_What the exercise asks_
Every entry that follows should be repeated exactly; drop the images.

_Material to process_

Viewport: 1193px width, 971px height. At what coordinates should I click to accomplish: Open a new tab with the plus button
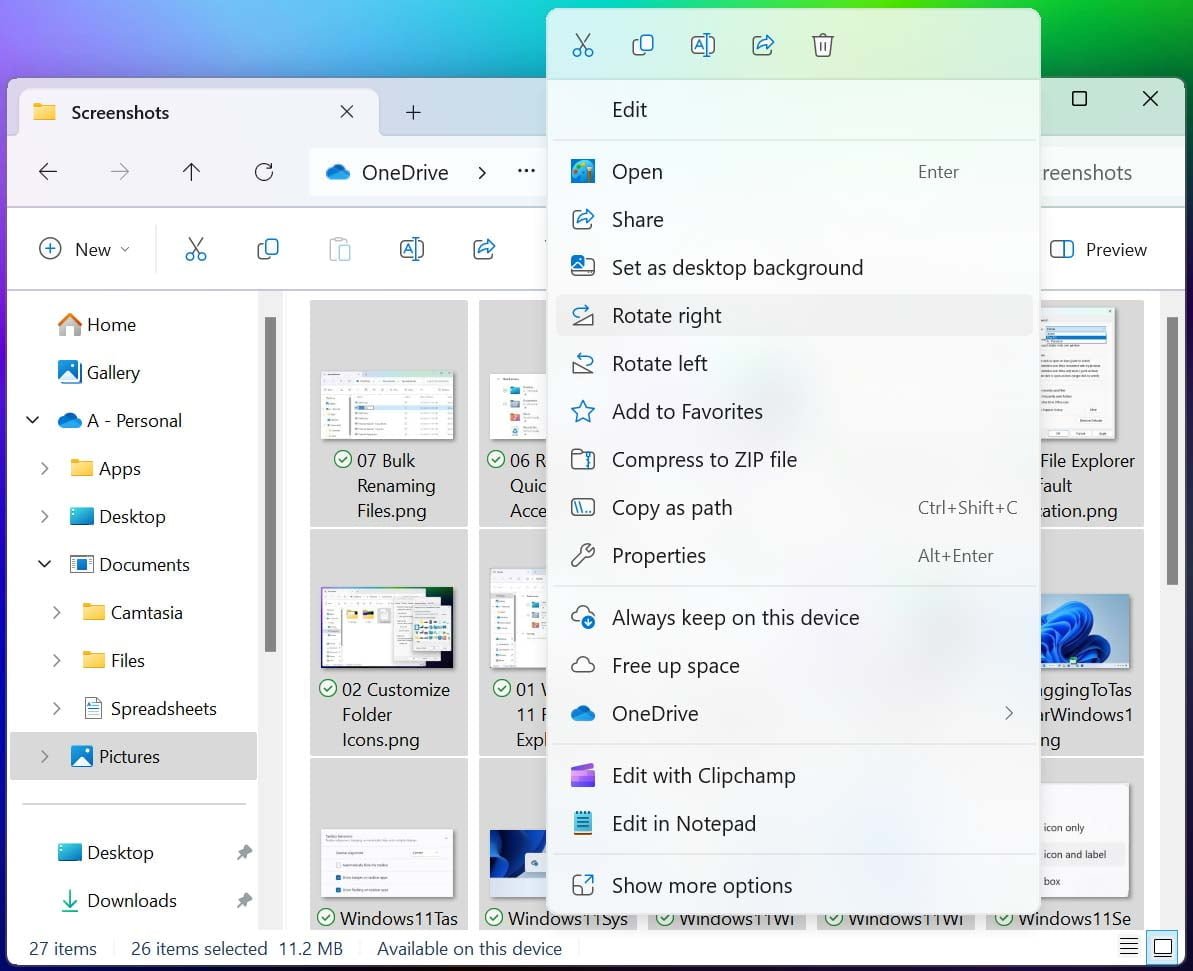[413, 112]
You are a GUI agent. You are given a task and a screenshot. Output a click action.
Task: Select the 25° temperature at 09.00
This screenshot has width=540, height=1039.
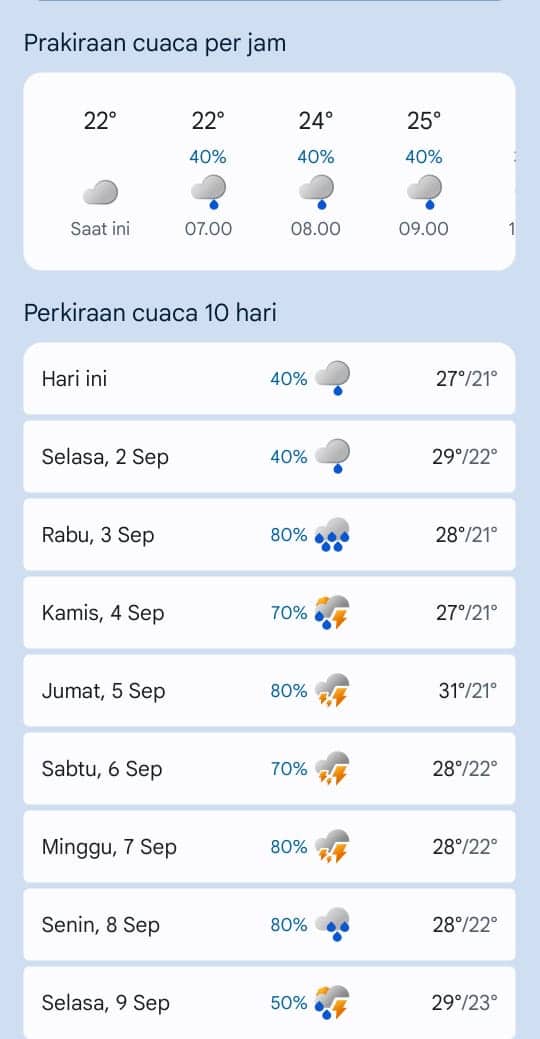tap(424, 121)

_Output for this exercise_
Viewport: 1193px width, 971px height. At what coordinates should I click to accomplish: Open a new tab with the plus button
[413, 112]
You are a GUI agent. You are given a task and a screenshot. Output a click action.
Task: Select the 25° temperature at 09.00
This screenshot has width=540, height=1039.
tap(424, 121)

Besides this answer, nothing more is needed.